[Rows of pointing data]
◆ ◆ ◆ ◆

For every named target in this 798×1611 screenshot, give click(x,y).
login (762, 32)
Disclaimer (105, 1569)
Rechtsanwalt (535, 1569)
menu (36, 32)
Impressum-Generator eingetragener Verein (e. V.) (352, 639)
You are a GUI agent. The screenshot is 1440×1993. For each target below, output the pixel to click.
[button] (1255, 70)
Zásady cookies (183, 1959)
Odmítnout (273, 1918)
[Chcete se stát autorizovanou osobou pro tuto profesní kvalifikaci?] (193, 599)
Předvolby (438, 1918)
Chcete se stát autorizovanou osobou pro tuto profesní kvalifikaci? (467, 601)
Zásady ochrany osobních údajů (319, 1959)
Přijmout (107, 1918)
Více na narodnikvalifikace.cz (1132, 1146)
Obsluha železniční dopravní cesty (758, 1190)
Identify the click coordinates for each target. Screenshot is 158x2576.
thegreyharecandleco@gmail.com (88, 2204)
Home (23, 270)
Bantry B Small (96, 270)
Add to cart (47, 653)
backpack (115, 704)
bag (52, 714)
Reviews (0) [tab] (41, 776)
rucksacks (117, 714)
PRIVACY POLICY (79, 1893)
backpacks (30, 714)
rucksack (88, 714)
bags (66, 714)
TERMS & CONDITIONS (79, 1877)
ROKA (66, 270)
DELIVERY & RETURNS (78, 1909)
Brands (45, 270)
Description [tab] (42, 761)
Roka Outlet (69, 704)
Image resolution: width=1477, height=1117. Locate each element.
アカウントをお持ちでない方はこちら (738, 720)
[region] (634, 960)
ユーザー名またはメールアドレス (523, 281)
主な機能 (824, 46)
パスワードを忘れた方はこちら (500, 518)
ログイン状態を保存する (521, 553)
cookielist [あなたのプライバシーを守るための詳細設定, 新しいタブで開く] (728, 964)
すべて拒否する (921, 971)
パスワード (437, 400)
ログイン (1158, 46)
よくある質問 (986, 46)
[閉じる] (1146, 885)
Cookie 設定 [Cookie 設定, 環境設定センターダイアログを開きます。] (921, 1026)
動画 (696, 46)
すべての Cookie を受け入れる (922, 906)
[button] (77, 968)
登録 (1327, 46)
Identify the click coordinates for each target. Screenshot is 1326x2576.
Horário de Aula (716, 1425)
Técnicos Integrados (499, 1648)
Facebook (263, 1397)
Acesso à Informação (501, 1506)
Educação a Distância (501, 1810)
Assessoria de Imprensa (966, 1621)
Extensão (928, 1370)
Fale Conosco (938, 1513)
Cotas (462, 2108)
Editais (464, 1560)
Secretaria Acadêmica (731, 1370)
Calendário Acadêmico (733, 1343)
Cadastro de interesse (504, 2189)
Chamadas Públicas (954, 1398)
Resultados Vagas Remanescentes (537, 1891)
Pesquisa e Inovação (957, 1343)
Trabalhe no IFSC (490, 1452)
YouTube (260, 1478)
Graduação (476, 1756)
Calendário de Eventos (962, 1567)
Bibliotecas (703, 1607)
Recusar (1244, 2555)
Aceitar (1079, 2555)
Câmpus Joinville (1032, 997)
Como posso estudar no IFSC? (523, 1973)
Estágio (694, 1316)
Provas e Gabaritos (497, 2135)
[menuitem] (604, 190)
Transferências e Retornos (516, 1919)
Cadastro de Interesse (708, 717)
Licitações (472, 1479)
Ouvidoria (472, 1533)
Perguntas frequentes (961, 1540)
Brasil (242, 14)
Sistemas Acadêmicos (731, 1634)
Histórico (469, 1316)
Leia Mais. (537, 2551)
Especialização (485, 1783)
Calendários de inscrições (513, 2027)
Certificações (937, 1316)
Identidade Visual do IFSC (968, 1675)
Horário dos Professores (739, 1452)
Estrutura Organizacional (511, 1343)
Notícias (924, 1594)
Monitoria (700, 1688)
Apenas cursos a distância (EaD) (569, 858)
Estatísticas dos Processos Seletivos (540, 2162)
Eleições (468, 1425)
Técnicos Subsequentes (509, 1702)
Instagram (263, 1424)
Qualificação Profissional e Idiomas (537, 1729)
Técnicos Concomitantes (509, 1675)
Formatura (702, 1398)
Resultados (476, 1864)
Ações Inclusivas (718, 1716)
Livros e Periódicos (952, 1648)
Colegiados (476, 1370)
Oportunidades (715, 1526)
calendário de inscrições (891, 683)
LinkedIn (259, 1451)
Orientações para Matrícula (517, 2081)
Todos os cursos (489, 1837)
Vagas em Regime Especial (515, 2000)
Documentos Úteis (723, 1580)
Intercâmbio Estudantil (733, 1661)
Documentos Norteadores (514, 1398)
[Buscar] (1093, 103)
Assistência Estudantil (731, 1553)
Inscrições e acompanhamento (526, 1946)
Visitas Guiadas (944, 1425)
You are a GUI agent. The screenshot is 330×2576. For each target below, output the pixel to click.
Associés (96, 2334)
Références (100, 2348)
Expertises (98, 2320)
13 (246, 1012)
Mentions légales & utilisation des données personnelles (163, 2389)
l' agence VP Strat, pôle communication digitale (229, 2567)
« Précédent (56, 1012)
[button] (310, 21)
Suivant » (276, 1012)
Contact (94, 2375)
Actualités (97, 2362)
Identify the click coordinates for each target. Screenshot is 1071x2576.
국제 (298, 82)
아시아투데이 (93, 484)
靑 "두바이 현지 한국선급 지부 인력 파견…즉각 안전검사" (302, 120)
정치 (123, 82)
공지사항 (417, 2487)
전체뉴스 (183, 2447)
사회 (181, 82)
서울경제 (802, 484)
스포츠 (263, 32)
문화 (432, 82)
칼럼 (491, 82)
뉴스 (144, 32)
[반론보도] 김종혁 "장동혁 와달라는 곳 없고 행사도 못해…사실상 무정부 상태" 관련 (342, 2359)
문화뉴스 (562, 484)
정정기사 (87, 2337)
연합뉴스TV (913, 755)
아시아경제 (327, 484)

◆ ◆ ◆ ◆

» EXERCISE OBJECTIVE: Copy every one of the lines above, word for word.

» ANSWER TO THE TASK:
For every named target in this 798×1611 screenshot, give click(x,y).
login (762, 32)
Disclaimer (105, 1569)
Rechtsanwalt (535, 1569)
menu (36, 32)
Impressum-Generator eingetragener Verein (e. V.) (352, 639)
You are a GUI agent. The screenshot is 1440×1993. For each target below, output the pixel to click.
[button] (1255, 70)
Zásady cookies (183, 1959)
Odmítnout (273, 1918)
[Chcete se stát autorizovanou osobou pro tuto profesní kvalifikaci?] (193, 599)
Předvolby (438, 1918)
Chcete se stát autorizovanou osobou pro tuto profesní kvalifikaci? (467, 601)
Zásady ochrany osobních údajů (319, 1959)
Přijmout (107, 1918)
Více na narodnikvalifikace.cz (1132, 1146)
Obsluha železniční dopravní cesty (758, 1190)
Identify the click coordinates for each target. Screenshot is 158x2576.
thegreyharecandleco@gmail.com (88, 2204)
Home (23, 270)
Bantry B Small (96, 270)
Add to cart (47, 653)
backpack (115, 704)
bag (52, 714)
Reviews (0) [tab] (41, 776)
rucksacks (117, 714)
PRIVACY POLICY (79, 1893)
backpacks (30, 714)
rucksack (88, 714)
bags (66, 714)
TERMS & CONDITIONS (79, 1877)
ROKA (66, 270)
DELIVERY & RETURNS (78, 1909)
Brands (45, 270)
Description [tab] (42, 761)
Roka Outlet (69, 704)
Image resolution: width=1477, height=1117. Locate each element.
アカウントをお持ちでない方はこちら (738, 720)
[region] (634, 960)
ユーザー名またはメールアドレス (523, 281)
主な機能 (824, 46)
パスワードを忘れた方はこちら (500, 518)
ログイン状態を保存する (521, 553)
cookielist [あなたのプライバシーを守るための詳細設定, 新しいタブで開く] (728, 964)
すべて拒否する (921, 971)
パスワード (437, 400)
ログイン (1158, 46)
よくある質問 (986, 46)
[閉じる] (1146, 885)
Cookie 設定 [Cookie 設定, 環境設定センターダイアログを開きます。] (921, 1026)
動画 (696, 46)
すべての Cookie を受け入れる (922, 906)
[button] (77, 968)
登録 (1327, 46)
Identify the click coordinates for each target. Screenshot is 1326x2576.
Horário de Aula (716, 1425)
Técnicos Integrados (499, 1648)
Facebook (263, 1397)
Acesso à Informação (501, 1506)
Educação a Distância (501, 1810)
Assessoria de Imprensa (966, 1621)
Extensão (928, 1370)
Fale Conosco (938, 1513)
Cotas (462, 2108)
Editais (464, 1560)
Secretaria Acadêmica (731, 1370)
Calendário Acadêmico (733, 1343)
Cadastro de interesse (504, 2189)
Chamadas Públicas (954, 1398)
Resultados Vagas Remanescentes (537, 1891)
Pesquisa e Inovação (957, 1343)
Trabalhe no IFSC (490, 1452)
YouTube (260, 1478)
Graduação (476, 1756)
Calendário de Eventos (962, 1567)
Bibliotecas (703, 1607)
Recusar (1244, 2555)
Aceitar (1079, 2555)
Câmpus Joinville (1032, 997)
Como posso estudar no IFSC? (523, 1973)
Estágio (694, 1316)
Provas e Gabaritos (497, 2135)
[menuitem] (604, 190)
Transferências e Retornos (516, 1919)
Cadastro de Interesse (708, 717)
Licitações (472, 1479)
Ouvidoria (472, 1533)
Perguntas frequentes (961, 1540)
Brasil (242, 14)
Sistemas Acadêmicos (731, 1634)
Histórico (469, 1316)
Leia Mais. (537, 2551)
Especialização (485, 1783)
Calendários de inscrições (513, 2027)
Certificações (937, 1316)
Identidade Visual do IFSC (968, 1675)
Horário dos Professores (739, 1452)
Estrutura Organizacional (511, 1343)
Notícias (924, 1594)
Monitoria (700, 1688)
Apenas cursos a distância (EaD) (569, 858)
Estatísticas dos Processos Seletivos (540, 2162)
Eleições (468, 1425)
Técnicos Subsequentes (509, 1702)
Instagram (263, 1424)
Qualificação Profissional e Idiomas (537, 1729)
Técnicos Concomitantes (509, 1675)
Formatura (702, 1398)
Resultados (476, 1864)
Ações Inclusivas (718, 1716)
Livros e Periódicos (952, 1648)
Colegiados (476, 1370)
Oportunidades (715, 1526)
calendário de inscrições (891, 683)
LinkedIn (259, 1451)
Orientações para Matrícula (517, 2081)
Todos os cursos (489, 1837)
Vagas em Regime Especial (515, 2000)
Documentos Úteis (723, 1580)
Intercâmbio Estudantil (733, 1661)
Documentos Norteadores (514, 1398)
[Buscar] (1093, 103)
Assistência Estudantil (731, 1553)
Inscrições e acompanhamento (526, 1946)
Visitas Guiadas (944, 1425)
You are a GUI agent. The screenshot is 330×2576. For each target below, output the pixel to click.
Associés (96, 2334)
Références (100, 2348)
Expertises (98, 2320)
13 (246, 1012)
Mentions légales & utilisation des données personnelles (163, 2389)
l' agence VP Strat, pôle communication digitale (229, 2567)
« Précédent (56, 1012)
[button] (310, 21)
Suivant » (276, 1012)
Contact (94, 2375)
Actualités (97, 2362)
Identify the click coordinates for each target. Screenshot is 1071x2576.
국제 (298, 82)
아시아투데이 (93, 484)
靑 "두바이 현지 한국선급 지부 인력 파견…즉각 안전검사" (302, 120)
정치 (123, 82)
공지사항 (417, 2487)
전체뉴스 (183, 2447)
사회 (181, 82)
서울경제 (802, 484)
스포츠 (263, 32)
문화 (432, 82)
칼럼 (491, 82)
뉴스 (144, 32)
[반론보도] 김종혁 "장동혁 와달라는 곳 없고 행사도 못해…사실상 무정부 상태" 관련 (342, 2359)
문화뉴스 (562, 484)
정정기사 (87, 2337)
연합뉴스TV (913, 755)
아시아경제 (327, 484)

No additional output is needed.